• **Written problem**: Please rewrite the part of the data that opens with the line containing "coordinates (523, 392)." and closes with the line containing "so click(x=1138, y=422).", swapping "El Lago Waters Resort" for "El Lago Waters Hotel" and keeping everything else the same. Give only those lines.

• **Stored data**:
##############################
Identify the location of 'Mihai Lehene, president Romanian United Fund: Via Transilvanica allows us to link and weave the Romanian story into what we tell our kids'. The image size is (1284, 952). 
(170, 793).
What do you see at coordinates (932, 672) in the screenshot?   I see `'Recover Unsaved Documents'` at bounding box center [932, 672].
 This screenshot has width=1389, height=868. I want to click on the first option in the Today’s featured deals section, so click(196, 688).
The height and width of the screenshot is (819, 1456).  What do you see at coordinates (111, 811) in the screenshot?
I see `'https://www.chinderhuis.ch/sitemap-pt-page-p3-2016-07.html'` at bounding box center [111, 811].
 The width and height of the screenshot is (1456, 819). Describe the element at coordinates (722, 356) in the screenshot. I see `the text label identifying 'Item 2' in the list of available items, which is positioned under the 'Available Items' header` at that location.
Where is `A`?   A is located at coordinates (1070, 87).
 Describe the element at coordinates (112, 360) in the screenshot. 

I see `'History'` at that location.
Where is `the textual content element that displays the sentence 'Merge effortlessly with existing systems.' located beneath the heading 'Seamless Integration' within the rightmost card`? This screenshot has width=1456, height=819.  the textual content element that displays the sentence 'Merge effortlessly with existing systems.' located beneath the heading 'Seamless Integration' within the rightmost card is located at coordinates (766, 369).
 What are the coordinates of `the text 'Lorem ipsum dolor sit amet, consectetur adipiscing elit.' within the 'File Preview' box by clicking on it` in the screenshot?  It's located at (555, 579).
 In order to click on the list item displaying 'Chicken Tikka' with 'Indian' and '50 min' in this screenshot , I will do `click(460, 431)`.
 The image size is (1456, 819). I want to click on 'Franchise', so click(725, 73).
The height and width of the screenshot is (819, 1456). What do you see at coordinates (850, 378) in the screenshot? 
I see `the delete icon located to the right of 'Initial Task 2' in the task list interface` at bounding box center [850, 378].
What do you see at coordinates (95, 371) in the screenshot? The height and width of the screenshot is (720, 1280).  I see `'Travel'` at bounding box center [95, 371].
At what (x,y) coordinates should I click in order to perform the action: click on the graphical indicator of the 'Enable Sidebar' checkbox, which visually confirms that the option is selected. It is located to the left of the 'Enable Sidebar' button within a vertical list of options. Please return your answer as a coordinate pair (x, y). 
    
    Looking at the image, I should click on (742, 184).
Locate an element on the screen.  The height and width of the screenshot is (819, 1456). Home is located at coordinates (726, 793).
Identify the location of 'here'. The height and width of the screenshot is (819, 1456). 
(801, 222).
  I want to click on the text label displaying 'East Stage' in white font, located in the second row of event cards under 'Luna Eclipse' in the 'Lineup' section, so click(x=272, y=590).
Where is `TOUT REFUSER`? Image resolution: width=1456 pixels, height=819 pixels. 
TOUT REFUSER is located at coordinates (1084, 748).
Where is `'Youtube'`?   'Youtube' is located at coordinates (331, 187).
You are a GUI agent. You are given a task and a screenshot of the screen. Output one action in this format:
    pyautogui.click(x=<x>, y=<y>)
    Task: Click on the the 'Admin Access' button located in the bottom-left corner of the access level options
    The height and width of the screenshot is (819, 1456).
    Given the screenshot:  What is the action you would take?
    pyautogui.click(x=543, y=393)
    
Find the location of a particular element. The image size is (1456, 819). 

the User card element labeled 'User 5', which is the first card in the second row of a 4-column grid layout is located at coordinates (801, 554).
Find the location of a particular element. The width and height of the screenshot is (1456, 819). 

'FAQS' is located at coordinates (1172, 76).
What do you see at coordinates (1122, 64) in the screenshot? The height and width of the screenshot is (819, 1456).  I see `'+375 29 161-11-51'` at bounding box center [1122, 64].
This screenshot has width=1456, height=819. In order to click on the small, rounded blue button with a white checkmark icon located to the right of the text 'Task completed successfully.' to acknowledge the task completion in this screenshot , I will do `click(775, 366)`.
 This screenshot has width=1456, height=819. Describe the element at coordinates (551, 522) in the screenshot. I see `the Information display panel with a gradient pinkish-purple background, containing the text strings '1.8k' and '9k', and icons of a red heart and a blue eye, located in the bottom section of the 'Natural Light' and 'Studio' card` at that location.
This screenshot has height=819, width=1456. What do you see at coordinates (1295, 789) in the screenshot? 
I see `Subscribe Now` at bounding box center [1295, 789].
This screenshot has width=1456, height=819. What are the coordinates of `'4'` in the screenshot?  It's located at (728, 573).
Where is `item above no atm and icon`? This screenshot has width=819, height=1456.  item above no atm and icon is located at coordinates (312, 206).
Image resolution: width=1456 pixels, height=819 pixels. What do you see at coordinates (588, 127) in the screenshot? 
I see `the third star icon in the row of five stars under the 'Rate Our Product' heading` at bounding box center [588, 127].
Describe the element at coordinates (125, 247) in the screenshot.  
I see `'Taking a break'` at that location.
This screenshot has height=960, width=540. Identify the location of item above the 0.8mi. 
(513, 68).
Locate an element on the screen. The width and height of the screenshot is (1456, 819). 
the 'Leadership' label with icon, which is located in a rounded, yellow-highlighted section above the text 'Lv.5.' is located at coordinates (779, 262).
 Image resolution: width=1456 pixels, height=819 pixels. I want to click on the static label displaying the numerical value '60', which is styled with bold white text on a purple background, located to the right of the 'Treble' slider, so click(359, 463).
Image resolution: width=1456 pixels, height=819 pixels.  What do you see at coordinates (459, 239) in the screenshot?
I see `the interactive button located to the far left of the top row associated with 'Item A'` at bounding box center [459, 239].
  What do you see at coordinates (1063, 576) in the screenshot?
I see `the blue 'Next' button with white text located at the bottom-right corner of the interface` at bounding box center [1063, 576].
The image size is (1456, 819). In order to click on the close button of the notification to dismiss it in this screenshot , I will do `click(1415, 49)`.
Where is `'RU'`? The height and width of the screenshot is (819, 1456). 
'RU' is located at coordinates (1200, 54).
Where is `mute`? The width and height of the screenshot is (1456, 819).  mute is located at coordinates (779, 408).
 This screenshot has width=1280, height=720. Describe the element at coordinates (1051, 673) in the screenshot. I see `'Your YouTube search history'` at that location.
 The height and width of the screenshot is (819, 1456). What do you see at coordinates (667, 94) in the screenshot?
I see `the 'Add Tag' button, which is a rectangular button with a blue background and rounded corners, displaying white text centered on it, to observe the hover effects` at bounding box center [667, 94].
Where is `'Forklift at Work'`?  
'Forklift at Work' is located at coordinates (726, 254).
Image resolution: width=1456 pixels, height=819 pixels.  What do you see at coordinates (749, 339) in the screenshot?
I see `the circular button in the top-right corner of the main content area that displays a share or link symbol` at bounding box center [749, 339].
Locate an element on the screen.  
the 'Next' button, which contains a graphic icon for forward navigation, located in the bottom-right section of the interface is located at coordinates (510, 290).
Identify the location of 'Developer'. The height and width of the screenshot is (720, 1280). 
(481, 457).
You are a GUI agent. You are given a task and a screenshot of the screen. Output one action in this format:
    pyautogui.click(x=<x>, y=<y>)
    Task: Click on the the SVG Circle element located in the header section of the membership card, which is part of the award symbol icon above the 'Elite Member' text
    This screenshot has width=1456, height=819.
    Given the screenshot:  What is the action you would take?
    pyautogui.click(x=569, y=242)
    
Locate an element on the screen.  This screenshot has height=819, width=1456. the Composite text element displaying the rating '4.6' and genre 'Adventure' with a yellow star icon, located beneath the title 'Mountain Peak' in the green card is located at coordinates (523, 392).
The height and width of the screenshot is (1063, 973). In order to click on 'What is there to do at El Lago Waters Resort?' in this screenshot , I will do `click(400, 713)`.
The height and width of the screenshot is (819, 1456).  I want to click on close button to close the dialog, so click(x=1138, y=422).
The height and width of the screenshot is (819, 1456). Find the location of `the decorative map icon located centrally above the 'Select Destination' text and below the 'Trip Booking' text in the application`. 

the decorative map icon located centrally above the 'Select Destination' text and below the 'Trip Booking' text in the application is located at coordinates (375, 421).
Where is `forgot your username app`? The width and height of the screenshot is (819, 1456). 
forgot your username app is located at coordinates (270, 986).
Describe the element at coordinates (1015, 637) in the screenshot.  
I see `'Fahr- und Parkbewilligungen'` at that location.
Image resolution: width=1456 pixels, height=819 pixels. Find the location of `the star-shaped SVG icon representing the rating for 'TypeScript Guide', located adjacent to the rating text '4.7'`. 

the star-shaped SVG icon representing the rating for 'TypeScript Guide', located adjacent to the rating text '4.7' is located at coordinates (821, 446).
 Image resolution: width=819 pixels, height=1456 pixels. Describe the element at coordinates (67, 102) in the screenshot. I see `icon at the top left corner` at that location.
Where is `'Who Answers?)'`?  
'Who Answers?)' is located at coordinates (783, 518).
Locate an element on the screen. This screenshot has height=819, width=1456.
##############################
• **Written reply**:
Locate an element on the screen.  This screenshot has height=819, width=1456. the Composite text element displaying the rating '4.6' and genre 'Adventure' with a yellow star icon, located beneath the title 'Mountain Peak' in the green card is located at coordinates (523, 392).
The height and width of the screenshot is (1063, 973). In order to click on 'What is there to do at El Lago Waters Hotel?' in this screenshot , I will do `click(400, 713)`.
The height and width of the screenshot is (819, 1456).  I want to click on close button to close the dialog, so click(x=1138, y=422).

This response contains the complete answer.